KABAR PRIANGAN - Jurnalis asal Kota Tasikmalaya Jawa Barat, Ecep Suwardaniyasa Muslimin, meraih gelar doktor di Sekolah Kajian Stratejik dan Global (SKSG) Universitas Indonesia (UI). Ecep berhasil mempertahankan disertasinya berjudul "Terorisme dan Media Baru: Kajian Stratejik Migrasi Pergerakan Pelaku Teror di Indonesia" dalam sidang terbuka di Gedung IASTH Kampus UI Salemba, Jakarta Pusat, Jumat 31 Mei 2024.
Bertindak selaku Ketua Sidang yakni Athor Subroto, Ph.D., dan selaku Promotor Prof. Dr. Drs. Ibnu Hamad, Msi., serta selaku Ko-Promotor M. Syauqillah, S.H.I., M.Si., Ph.D., dan Dr. Puspitasari, S.Sos., M.Si. Sedangkan tim penguji terdiri dari, Dr. Margaretha Hanita, S.H,. M.Si.; Dr. Benny Jozua Mamoto, S.H., M.Si.; Dr. A. Hanief Saha Ghafur; M. Syaroni Rofii, S.H.I., M.Si., Ph.D; Solikhah Yuliatiningtyas, S.Sos., M.Si., Ph.D.
Ecep yang juga menjabat GM News Gathering and Production tvOne, meraih gelar doktor dengan predikat cumlaude. Ia menjadi doktor ke-12 di Program Studi Stratejik dan Global UI. "Saya mengucapkan selamat buat Ecep yang selama ini aktif sebagai jurnalis untuk liputan teroris, sekarang meraih doktor dengan cumlaude," kata Prof Ibnu.
Sudah 30 Tahun Melakukan Kajian Pergerakan Teroris
Ecep sendiri dalam disertasinya melakukan kajian pergerakan teroris di Indonesia dalam kurun waktu 30 tahun terakhir. Menurutnya, gelombang teroris tahun 2002 sampai 2014 berada dalam gerakan konvensional. Mulai dari cara merekrut, cara melatih, cara mencari uang dan lainnya.
Konvensional dimaksud yaitu tak banyak menggunakan media sosial. Pertemuan antaranggota teroris tatap muka langsung dalam komunikasi. Begitu juga dalam merekrut dilakukan dengan tatap muka, melatih atau merakit bom dengan tatap muka. Termasuk dalan kasus Bom Bali dan lainnya.
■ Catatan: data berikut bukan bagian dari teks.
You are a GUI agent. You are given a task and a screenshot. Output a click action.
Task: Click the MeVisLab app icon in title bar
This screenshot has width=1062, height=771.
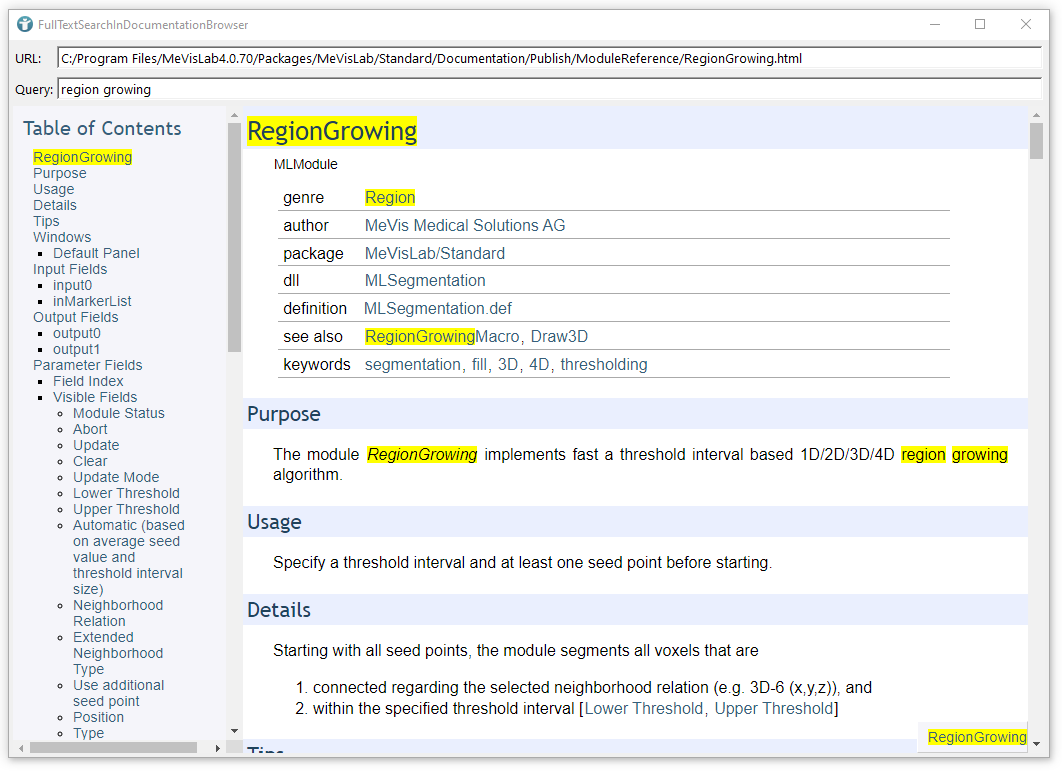point(25,24)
Perubahan Mulai Tahun 2015
Sedangkan mulai tahun 2015, gerakan mereka berubah atau migrasi menggunakan media sosial.
Para teroris menggunakan media sosial untuk kampanye atau mengajak, melatih hingga mencari dana di media sosial. Jarang sekali mereka bertemu tatap muka. Bahkan pelaku juga lebih individual atau hanya kelompok kecil di keluarga, seperti teroris dalam kasus penusukan Jenderal Wiranto. Pelaku terpapar paham radikal dari Facebook dan hanya tiga orang yaitu suami istri dan anaknya.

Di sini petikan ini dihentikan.